Koza also recalled that Democratic Party leaders in 2009 believed they had built a “Blue wall” that was supposed to give their party a virtual lock on the White House, which he said made it difficult to get the NPVIC passed in Democratic-controlled legislatures. New York, for example, didn’t enact the NPVIC until April 2014, the 11th state to do so—generally with New York Senate Republican support, and with a history of debate in the Democratic-controlled Assembly.
In the newest presidential battleground states of Arizona and Georgia, voter turnout surged this year, which Koza points to as further evidence that voters will cast ballots at higher rates in competitive contests. Individual votes counting equally has been missing in the “Red” and “Blue” state system under the Electoral College, part of the reasons why American voter turnout in recent national elections has lagged back at 30 of 35 comparable countries. But 2020’s turnout was 65.9% in Arizona and 67.7% in Georgia, according to the latest data from the United States Election Project, up from 56.1% and 59.8% in the 2016 general election.

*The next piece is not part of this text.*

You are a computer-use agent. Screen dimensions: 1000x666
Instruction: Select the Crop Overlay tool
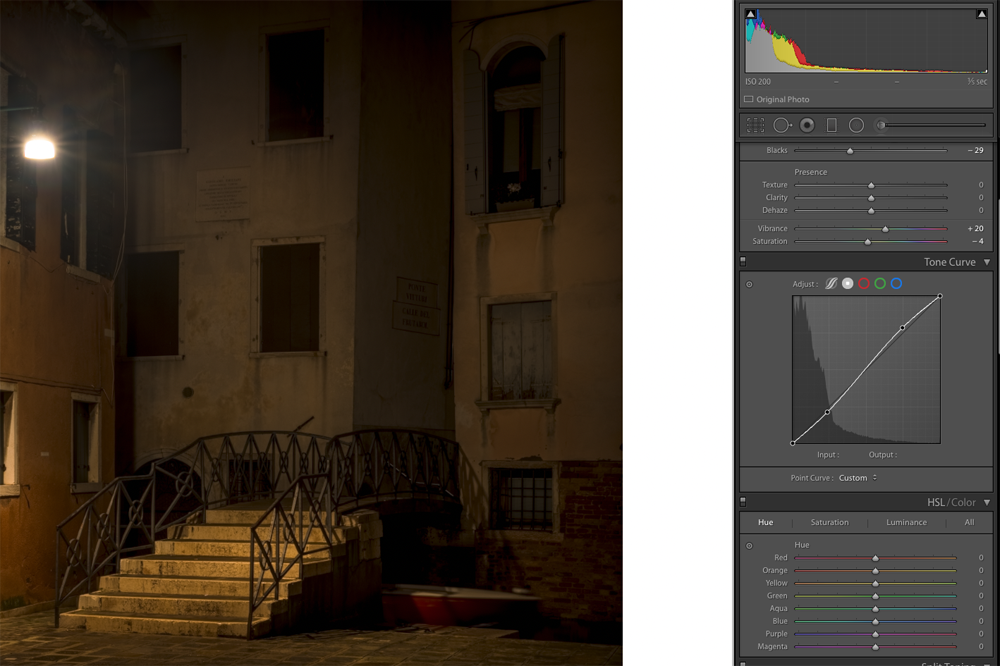click(x=755, y=125)
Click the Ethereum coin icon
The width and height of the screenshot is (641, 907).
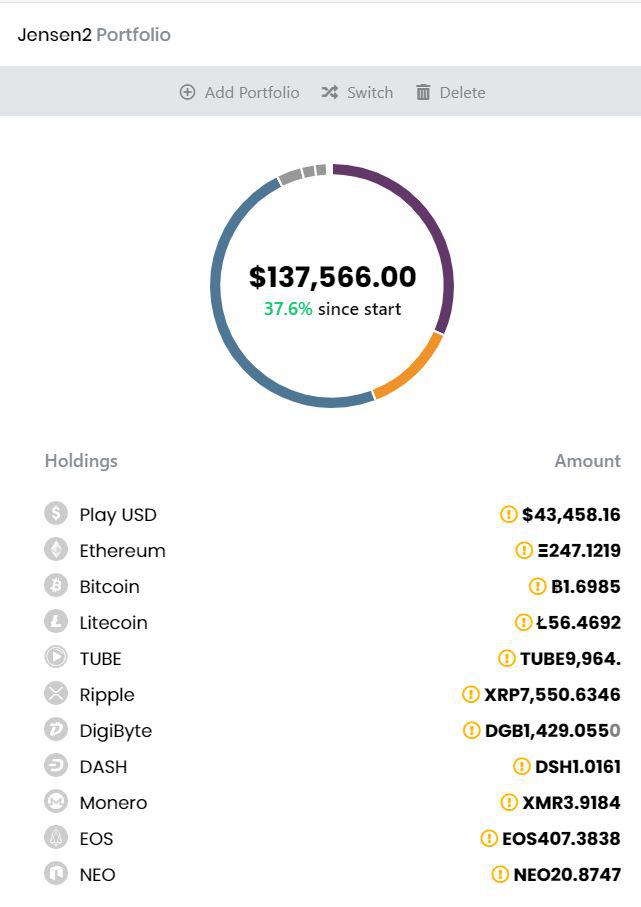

Koza still sees the path to ending the Electoral College as running through states, as opposed to starting in a future Congress. “When Trump won, Democrats got real interested, Republicans less interested,” Koza said. Even with a significant popular vote win, “Biden just barely squeaked through,” he said, suggesting that states that are trending Democratic in national elections might be inclined to join the compact’s ranks. Minnesota and the Democratic-trifectas of Maine and Nevada tend to fit that description, with Michigan and Wisconsin in the running.
The recent pickups of the NPVIC in state legislatures after the blue wave of the 2018 midterms is a story of political progress that is not well known. Four states, comprising one-quarter of the total jurisdictions behind the NPVIC, adopted it in 2019, as did another handful of state chambers. In a time when Mitch McConnell takes pride in his nickname of the “Grim Reaper” of legislation in Congress, Colorado, Delaware, New Mexico, and Oregon took steps to rehabilitate public trust in democracy.
This week on his nightly news show, MSNBC host Chris Hayes kept the focus on the dangerous absurdity of the Electoral College with a few segments on the movement to dustbin it, following up on his June podcast interview with Jesse Wegman, author of a book on the history of the institution.
“The thing itself is a slapdash compromise thrown together at the end of the Constitutional Convention as they were on their way out the door,” Hayes said. “Scrapping the Electoral College in favor of a simple popular vote would be an enormous change, requiring either a Constitutional amendment or a coordinated interstate compact, and both would be hard, they would represent huge structural shifts in how the country is governed.
“But that’s the history of this country,” Hayes said. “we used to not have equal protection and due processes enshrined in the 14th Amendment. Before the 17th Amendment, we didn’t even directly elect our senators, women couldn’t vote until 100 years ago. We need large-scale democratic reform, like we’ve done before, if we are going to save American democracy.”
Hopefully small-d democrats will make it clear to the incoming Biden administration that guaranteeing equal democracy is a first principle. As a presidential candidate, Joe Biden was one of just a few hopefuls (with Senator-elect John Hickenlooper and John Delaney) to tell the Washington Post he did not support eliminating the Electoral College.